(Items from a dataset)

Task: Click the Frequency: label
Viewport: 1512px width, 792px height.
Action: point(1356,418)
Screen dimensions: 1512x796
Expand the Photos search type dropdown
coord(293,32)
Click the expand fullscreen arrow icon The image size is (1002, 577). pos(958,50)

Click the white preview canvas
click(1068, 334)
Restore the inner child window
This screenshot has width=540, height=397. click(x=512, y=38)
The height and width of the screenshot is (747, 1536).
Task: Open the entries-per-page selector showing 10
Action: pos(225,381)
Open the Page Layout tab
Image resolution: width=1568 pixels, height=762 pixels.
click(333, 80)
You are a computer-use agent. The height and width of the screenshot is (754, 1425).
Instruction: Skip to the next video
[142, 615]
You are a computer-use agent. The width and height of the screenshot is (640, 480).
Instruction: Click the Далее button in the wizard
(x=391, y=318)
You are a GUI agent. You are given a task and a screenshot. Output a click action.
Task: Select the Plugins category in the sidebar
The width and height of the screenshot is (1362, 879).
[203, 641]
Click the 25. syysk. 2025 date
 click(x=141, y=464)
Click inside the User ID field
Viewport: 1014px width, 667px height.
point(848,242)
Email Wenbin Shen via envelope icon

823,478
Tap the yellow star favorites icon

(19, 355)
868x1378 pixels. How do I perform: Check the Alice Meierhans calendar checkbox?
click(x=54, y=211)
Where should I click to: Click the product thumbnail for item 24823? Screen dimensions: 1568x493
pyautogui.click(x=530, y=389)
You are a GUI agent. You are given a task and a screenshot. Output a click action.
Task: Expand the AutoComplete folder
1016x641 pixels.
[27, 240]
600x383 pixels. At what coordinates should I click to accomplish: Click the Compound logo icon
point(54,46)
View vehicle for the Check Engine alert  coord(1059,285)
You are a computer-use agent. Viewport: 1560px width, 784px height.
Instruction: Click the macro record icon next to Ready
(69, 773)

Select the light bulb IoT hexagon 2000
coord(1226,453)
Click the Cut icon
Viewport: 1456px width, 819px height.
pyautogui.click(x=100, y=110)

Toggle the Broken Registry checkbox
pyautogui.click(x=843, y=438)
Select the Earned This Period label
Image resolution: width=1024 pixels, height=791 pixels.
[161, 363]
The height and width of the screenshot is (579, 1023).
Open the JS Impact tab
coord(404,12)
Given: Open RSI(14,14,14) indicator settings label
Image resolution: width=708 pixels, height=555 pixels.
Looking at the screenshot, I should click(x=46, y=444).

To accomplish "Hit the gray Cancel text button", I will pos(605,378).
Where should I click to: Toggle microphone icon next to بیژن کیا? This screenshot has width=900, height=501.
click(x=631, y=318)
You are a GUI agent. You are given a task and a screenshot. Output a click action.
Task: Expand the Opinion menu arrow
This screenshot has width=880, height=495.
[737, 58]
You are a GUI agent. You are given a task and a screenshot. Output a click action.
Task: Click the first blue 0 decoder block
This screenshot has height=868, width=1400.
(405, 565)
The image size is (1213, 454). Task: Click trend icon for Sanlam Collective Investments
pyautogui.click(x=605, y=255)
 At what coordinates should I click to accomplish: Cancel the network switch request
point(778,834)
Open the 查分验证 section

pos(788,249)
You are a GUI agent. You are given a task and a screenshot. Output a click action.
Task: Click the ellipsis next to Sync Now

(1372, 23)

PROMPT :: Scale the part of the listing that opens with the line containing "At what coordinates should I click to accomplish: Cancel" and runs through the end, both ends included. Write out every line of that part, changing only the click coordinates: multiply each by 2.6 and round to a whole number, with halves going up.

REPLY ::
 At what coordinates should I click to accomplish: Cancel the network switch request
point(2023,2168)
Open the 查分验证 section

pos(2049,647)
You are a GUI agent. You are given a task and a screenshot. Output a click action.
Task: Click the ellipsis next to Sync Now

(3567, 60)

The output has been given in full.